Loh referred to certain statements by lawyer M Ravi, purporting to rebut the Government’s statement that “a foreign national… has no right under our laws to challenge the repatriation order in court”. M Ravi argued that Section 39A of the Immigration Act allows the courts to review certain decisions by the Minster or Controller of Immigration.

In fact, Section 39A is entitled "Exclusion of judicial review" and prohibits judicial review of any actions or decisions of the Minister or Controller under the Immigration Act, excepting only questions relating to compliance with procedural requirement under the Act or regulations.

In short, substantive discretion on immigration matters clearly lies solely with the Government and any judicial review is thus very limited in scope.

Returning to the question of what repatriation process ought to apply, I believe that the Government should decide, for several reasons:

•    Most Singaporeans do not support deporting foreigners arbitrarily (i.e for no rational reason) but would also agree that foreigners have no rights to remain in Singapore – indeed, our courts have actually acknowledged in a 1988 case that rules of natural justice therefore do not even apply to foreigners in the context of immigration laws.

•    Repatriation should not be a criminal justice matter – criminal conviction requires proof of guilt beyond reasonable doubt but such a high minimum standard of proof would be too stringent for repatriation.

•    In the context of the riots, a vital public security consideration is at stake.

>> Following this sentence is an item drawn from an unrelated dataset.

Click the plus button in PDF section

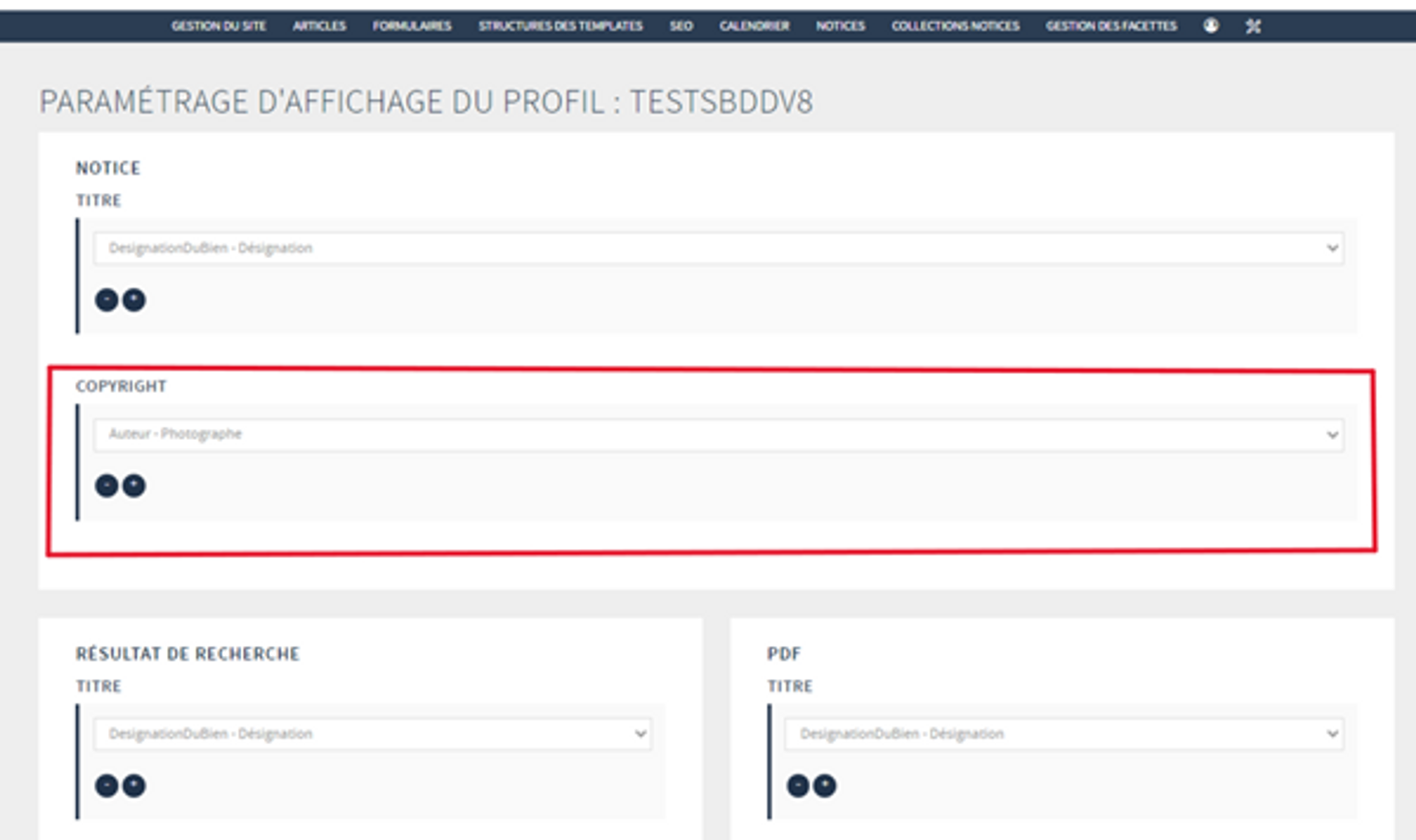click(825, 786)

Safety and security do not always trump considerations of justice or fairness but their importance must not be forgotten either.

This does not mean foreign workers facing repatriation by employers or the State should enjoy no safeguards. There should be safeguards, but these must not (a) make the repatriation process burdensome and protracted, as has happened elsewhere in the name of human rights; or (b) ignore other relevant national interests.

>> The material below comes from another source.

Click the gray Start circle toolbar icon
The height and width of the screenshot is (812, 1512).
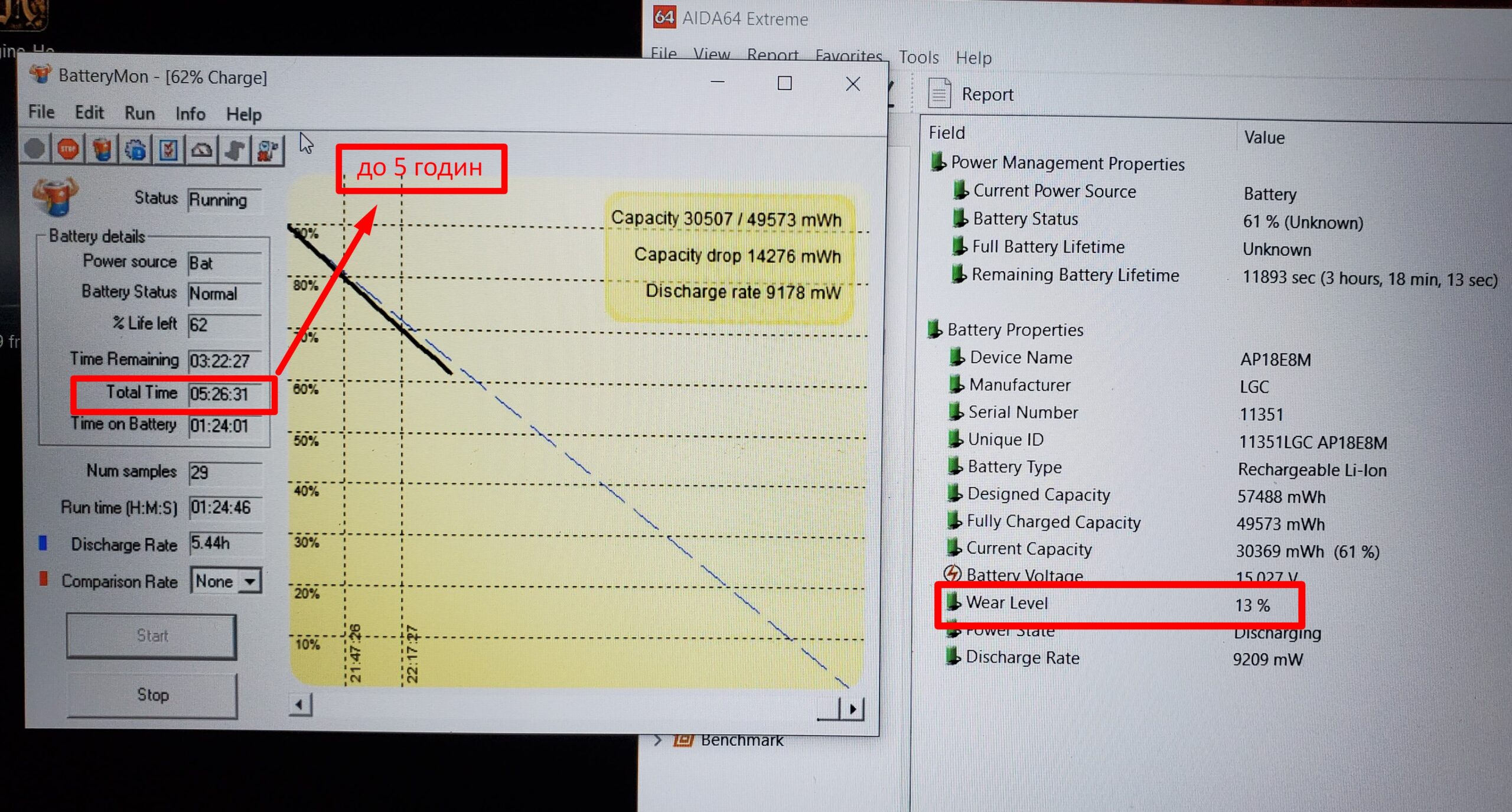35,149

What then should be the approach, which strikes a fair balance among the competing values?

Foreign workers clearly have no right of permanent stay in Singapore. In my view, they should thus be prepared to leave upon the expiry of their passes or when their contracts are terminated -- although safeguards for foreign workers to change employers are appropriate in some situations, e.g. in cases of whistleblowing (to be assessed by MOM), or where the worker is awaiting compensation after injury and cannot perform his old job, or in cases of employer bankruptcy.

As for deportation by the State, as noted above, repatriations e.g. of illegal immigrants or vice workers happen on a routine basis, day-in-day-out. The State has wide powers, but has exercised them judiciously. There is hence no warrant or sense to change the existing procedure wholesale.

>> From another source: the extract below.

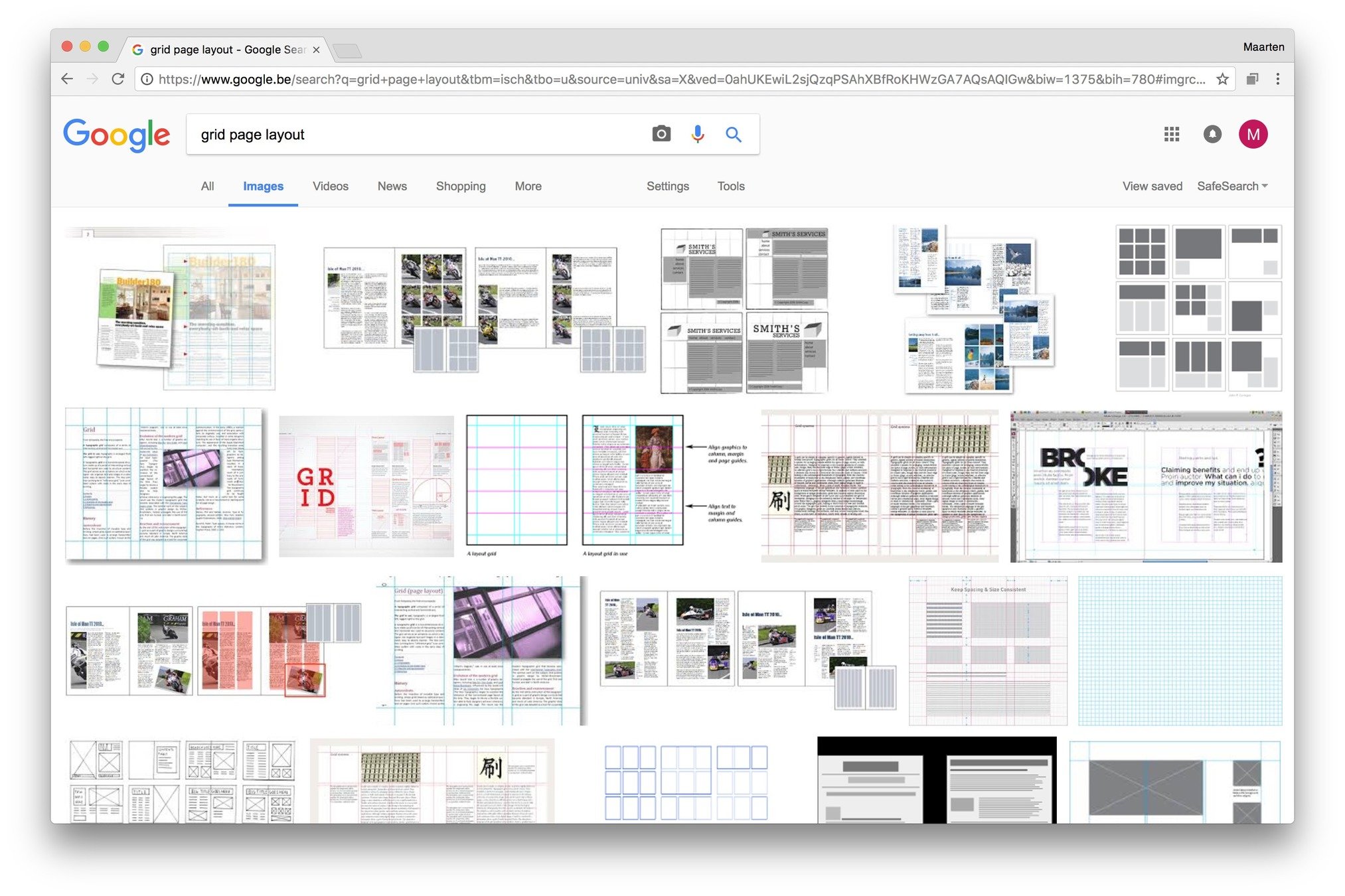Reload page with the refresh icon
1345x896 pixels.
(x=118, y=79)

Mistakes possible, and how we should deal with this

So why should the alleged rioters be subject to a fundamentally different process altogether?

To me, there is no sufficient reason. I do acknowledge that amid the chaos of a riot, mistakes are a possibility. We should be open-minded enough to recognise that. However, the solution is not to make criminal conviction a pre-condition to repatriation, because proof beyond reasonable doubt is too stringent. Also, as many diverse policy considerations arise in deciding whether any foreigner should be permitted to stay in Singapore, the existing approach in the law whereby judges effectively cannot second-guess the calls of Ministers or officials remains the right general approach in my view.

Thus, the safeguard in repatriation cases should lie within the administrative process itself, i.e. with the authorities being lmindful, in exercising their powers, of the possibility for error. For example, assuming flight risk can be addressed, giving a foreign worker proposed to be deported time (e.g. a few days to a week) to make some formal representations if he wishes would have been no bad thing. Conversely, where the authorities assess that the evidence is clear, immediate repatriation should still be permitted. This is essentially no different from a vice worker arrested red-handed.

Ultimately, in my view the best way to protect our interests, all things considered, remains for Singaporeans to give the Government, whom we have elected, and the professional officers on the Home Team, room to make the necessary judgments on our behalf.